Anxious brains can’t learn, and brains that don’t feel safe will organise young bodies (all bodies) for fight, flight (avoidance, refusal, disengagement, perfectionism), or shutdown. 

Without connection, warmth, a sense of belonging, feeling welcome, moments of joy, play, and levity, relational safety will be compromised, which will compromise learning and behaviour. It’s just how it is. Decades of research and experience are shouting this at us. 

Yet, we are asking more and more of our teachers. The more procedural or curriculum demands we place on teachers, the more we steal the time they need to build relationships - the most powerful tool of their trade. 
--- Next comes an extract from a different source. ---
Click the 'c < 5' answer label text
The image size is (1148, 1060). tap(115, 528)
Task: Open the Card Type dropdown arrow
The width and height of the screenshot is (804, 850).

There is no procedure or reporting that can take the place of relationship in terms of ensuring a child’s capacity to learn and be calm. 

There are two spaces that teachers occupy. Sometimes they can happen together. Sometimes one has to happen first. 

The first is the space that lets them build relationship. The second is the space that lets them teach kids and manage a classroom. The second will happen best when there is an opportunity to fully attend to the first. 

There is an opportunity cost to everything. It isn’t about relationships OR learning. It’s relationships AND learning. Sometimes it’s relationships THEN learning. 

The best way we can support kids to learn and to feel calm, is to support teachers with the space, time, and support to build relationships. 

The great teachers already know this. What’s getting in the way isn’t their capacity or their will to build relationships, but the increasing demands that insist they shift more attention to grades, curriculum, reporting, and ‘managing’ behaviour without the available resources to build greater physical (sensory, movement) and relational safety (connection, play, joy, belonging).